Джаред хотел завести семью. Гарретт хотел показать миру, что под его копной волос скрывается мозг. Уэс становился слишком большим, чтобы делить сцену с кем-то, кроме своего эго.

Я был изгоем. У меня не было второй страсти. Я не хотел двигаться дальше, но у меня также не было шансов выступить сольно. Поэтому, когда они сообщили мне о своем решении, это было предательство, которое переросло в то, от чего я не мог оправиться. Но я никогда не был тем, кто выражает недовольство.

Ирония заключается в том, что когда я подписывал этот чёртов контракт, я жаждал этого воссоединения больше, чем кто-либо другой. Это был шанс сохранить мечту. Той, с которой я никогда не хотел прощаться. И вот я здесь, неспособный участвовать.
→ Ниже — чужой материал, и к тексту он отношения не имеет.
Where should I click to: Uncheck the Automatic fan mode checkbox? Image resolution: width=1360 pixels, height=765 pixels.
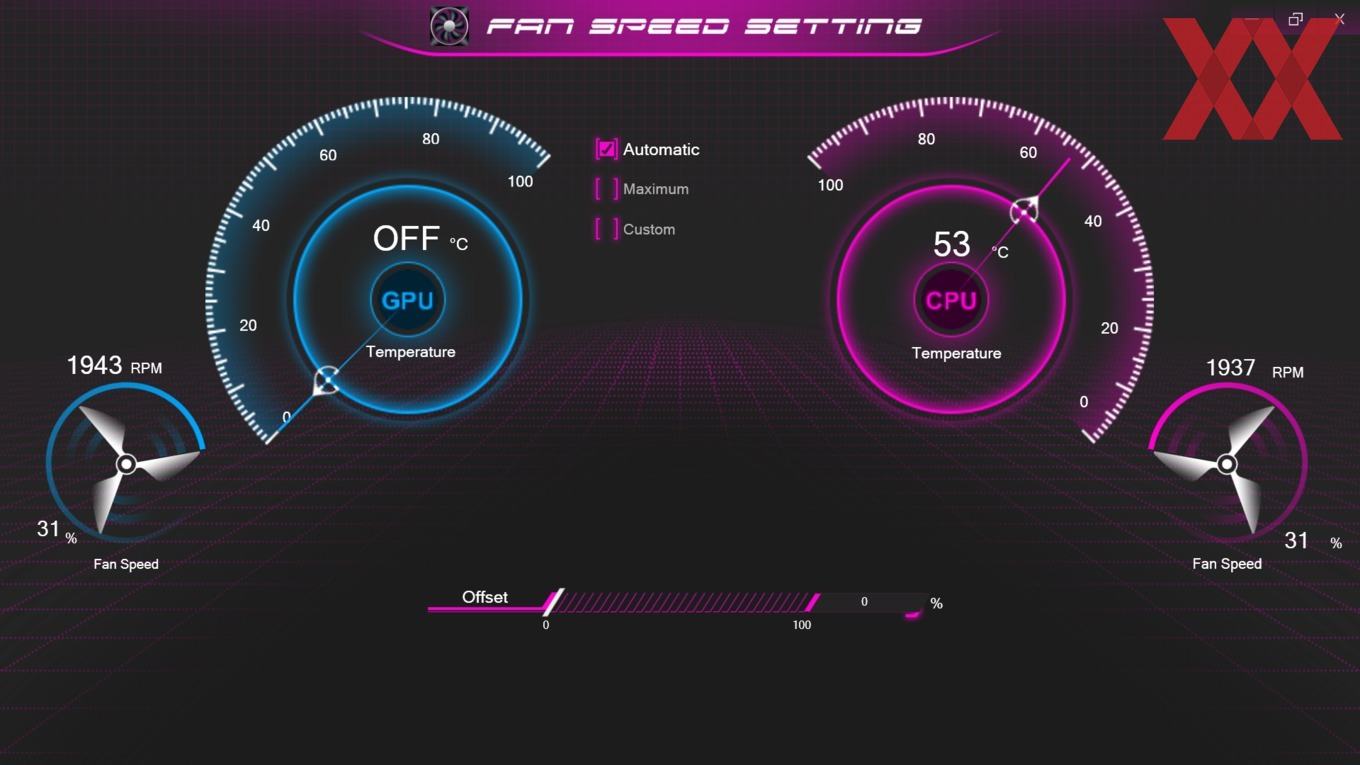pos(607,149)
Знает ли кто-нибудь из них об этом? Нет.

Придётся ли мне в конце концов признать это? Сейчас мне не нужно знать ответ.

А вот что мне нужно, так это выпить, и, что очень удобно, я живу над баром.

Баром, который кажется слишком опасным, чтобы входить туда без оружия, особенно с учетом того, что объявление о мероприятии группы «Только одна ночь» распространилось как лесной пожар по всем социальным сетям, которые только можно себе представить, и мой телефон весь день разрывался от звонков, как следствие.